02/02/2009

Joseph de Maistre à Lausanne

Madame de Staël.jpgJoseph de Maistre vécut quelque temps à Lausanne, à l’époque où il fuyait la Révolution. Jean-Marc Vivenza, dans son ouvrage paru sur Maistre aux éditions Pardès, évoque ce séjour en détail. Il raconte que le philosophe y fut invité par “son ami le baron d’Erlach de Spiez, un protestant intègre et pieux”, et qu’il s’installa “à l’auberge de la Couronne.” La ville étant alors remplie d’émigrés, “Maistre décide de diffuser ses réflexions contre-révolutionnaires qu’il intitule : Lettres d’un royaliste savoisien.”
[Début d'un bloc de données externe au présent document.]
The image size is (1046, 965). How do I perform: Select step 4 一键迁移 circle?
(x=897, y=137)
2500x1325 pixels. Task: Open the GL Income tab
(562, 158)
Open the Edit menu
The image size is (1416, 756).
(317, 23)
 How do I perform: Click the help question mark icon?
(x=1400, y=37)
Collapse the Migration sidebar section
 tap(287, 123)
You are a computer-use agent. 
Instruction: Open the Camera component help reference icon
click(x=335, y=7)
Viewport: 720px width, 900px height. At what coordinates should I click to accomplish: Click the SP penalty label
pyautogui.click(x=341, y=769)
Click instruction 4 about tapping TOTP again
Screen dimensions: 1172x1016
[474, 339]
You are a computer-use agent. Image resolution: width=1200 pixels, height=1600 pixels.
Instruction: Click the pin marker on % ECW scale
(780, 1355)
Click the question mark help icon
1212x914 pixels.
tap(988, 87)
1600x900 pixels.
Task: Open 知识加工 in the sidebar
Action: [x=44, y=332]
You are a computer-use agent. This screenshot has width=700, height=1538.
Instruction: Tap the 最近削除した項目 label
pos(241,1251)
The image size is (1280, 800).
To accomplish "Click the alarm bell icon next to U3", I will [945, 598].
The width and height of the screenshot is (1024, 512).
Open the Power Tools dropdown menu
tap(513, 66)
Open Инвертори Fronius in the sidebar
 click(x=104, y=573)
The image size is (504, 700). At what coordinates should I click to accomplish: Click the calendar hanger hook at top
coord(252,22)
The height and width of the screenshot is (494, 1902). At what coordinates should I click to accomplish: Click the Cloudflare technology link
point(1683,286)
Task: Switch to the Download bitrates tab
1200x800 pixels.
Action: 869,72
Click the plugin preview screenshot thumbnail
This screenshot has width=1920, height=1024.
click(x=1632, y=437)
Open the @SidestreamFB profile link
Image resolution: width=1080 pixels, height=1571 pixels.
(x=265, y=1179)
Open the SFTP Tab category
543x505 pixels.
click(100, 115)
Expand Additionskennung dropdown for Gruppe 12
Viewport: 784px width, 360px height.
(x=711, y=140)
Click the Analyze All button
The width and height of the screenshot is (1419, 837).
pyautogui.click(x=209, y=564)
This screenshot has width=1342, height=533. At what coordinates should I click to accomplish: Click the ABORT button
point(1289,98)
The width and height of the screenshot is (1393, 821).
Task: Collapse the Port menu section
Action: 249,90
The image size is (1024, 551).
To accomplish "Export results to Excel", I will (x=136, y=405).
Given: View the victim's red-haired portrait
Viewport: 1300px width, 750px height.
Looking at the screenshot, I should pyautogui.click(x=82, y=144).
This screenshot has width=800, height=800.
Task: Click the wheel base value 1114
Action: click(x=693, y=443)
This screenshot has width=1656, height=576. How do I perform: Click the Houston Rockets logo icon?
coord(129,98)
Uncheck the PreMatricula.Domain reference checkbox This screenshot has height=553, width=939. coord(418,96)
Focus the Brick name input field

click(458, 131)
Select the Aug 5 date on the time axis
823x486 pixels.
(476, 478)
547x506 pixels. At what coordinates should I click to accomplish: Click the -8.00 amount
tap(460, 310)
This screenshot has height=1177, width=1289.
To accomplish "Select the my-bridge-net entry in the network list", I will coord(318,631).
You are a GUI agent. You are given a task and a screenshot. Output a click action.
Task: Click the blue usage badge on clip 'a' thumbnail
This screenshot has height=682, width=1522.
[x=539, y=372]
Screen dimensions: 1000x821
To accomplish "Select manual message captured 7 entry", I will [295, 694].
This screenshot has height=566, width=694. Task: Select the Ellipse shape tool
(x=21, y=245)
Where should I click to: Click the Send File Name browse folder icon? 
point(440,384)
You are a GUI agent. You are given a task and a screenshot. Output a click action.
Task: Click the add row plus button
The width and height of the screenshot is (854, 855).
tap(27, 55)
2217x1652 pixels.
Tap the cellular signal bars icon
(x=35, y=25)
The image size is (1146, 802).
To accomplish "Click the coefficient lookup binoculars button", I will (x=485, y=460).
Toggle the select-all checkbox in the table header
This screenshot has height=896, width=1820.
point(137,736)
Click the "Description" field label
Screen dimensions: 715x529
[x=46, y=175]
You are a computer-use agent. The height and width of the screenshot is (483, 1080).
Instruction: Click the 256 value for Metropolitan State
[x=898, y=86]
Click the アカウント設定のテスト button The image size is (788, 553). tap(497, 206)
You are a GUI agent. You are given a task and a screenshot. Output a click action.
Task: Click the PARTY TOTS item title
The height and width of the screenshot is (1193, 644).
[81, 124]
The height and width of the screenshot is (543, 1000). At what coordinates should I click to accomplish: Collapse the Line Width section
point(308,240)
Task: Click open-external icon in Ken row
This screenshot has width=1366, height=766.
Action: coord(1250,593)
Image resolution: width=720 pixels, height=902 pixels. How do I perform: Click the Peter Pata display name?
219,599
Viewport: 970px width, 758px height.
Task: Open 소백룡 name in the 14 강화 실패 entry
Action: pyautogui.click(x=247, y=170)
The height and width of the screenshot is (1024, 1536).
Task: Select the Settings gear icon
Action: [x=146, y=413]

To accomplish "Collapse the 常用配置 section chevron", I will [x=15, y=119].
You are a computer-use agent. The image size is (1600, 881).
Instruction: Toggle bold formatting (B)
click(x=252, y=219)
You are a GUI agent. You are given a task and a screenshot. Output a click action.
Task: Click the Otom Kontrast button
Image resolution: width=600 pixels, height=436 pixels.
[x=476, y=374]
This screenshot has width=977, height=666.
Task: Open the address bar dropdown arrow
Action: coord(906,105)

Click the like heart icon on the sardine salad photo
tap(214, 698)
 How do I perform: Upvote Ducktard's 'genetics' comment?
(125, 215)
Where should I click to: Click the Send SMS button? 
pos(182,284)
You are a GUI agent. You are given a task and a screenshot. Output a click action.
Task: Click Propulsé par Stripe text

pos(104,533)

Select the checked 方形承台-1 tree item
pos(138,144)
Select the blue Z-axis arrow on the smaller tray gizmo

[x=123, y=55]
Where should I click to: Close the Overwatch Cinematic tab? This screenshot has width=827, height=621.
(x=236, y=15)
Puis, Turin lui donne une fonction officielle : “Le 3 juillet 1793, le baron d’Erlach fait savoir à Maistre qu’il est officiellement nommé correspondant du bureau du ministère des affaires étrangères de Turin. Son rôle consistera à servir d’agent de renseignement en Suisse, et de son refuge lausannois il devra informer qui de droit de tout élément susceptible d’être utile aux intérêts de la Couronne”.

Il fréquente à cette époque le salon de Mme de Staël, qu’il aime bien, mais qui l’irrite par sa liaison avec Benjamin Constant. Néanmoins, il est surtout en contact étroit avec le clergé savoyard en exil, dirigé par l’abbé Thiollaz, qui est ultramontain : favorable à l’autorité du Pape sur l’ensemble des évêques catholiques. (C’est-à-dire défavorable à l’emprise des princes, en particulier le roi de France, sur l’Église.)

La défaite de l’armée sarde contre Bonaparte amènera aux côtés de Joseph de Maistre, à Lausanne, son vieil ami le marquis Henry Costa de Beauregard, avec lequel, un soir, il se rend en barque à portée du château de celui-ci, sur l’autre rive.

Joseph de Maistre rédige à cette époque ses Considérations sur la France, l’ouvrage qui le rendra célèbre. Mais en 1797, peu après la publication de ce chef-d’œuvre, on l’avertit que sa mission, à Lausanne, s’achève : il doit partir. Il vivra quelque temps à Aoste, avant de prendre de nouvelles fonctions à Cagliari, en Sardaigne.